ASSIGNMENT: Could you repeat, word for word, the line with "Screen dimensions: 720x393" and every line after it in the records below, leaving out any pictures?

LISTED RECORDS:
######

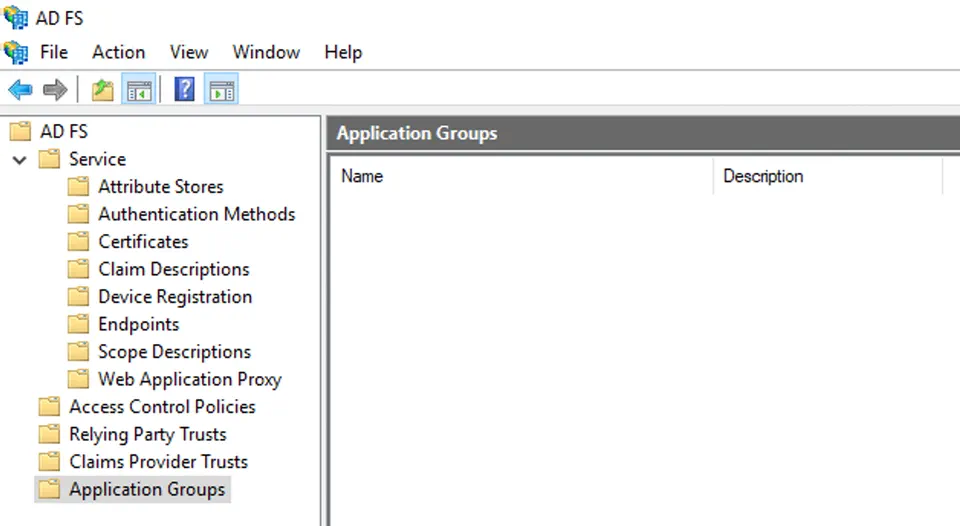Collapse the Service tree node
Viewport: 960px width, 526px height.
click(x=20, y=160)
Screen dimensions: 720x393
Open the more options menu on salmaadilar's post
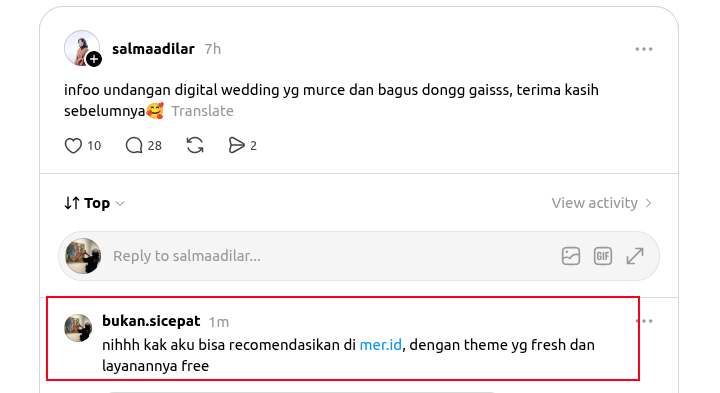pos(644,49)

######

RESPONSE:
Screen dimensions: 720x393
Open the more options menu on salmaadilar's post
pos(644,49)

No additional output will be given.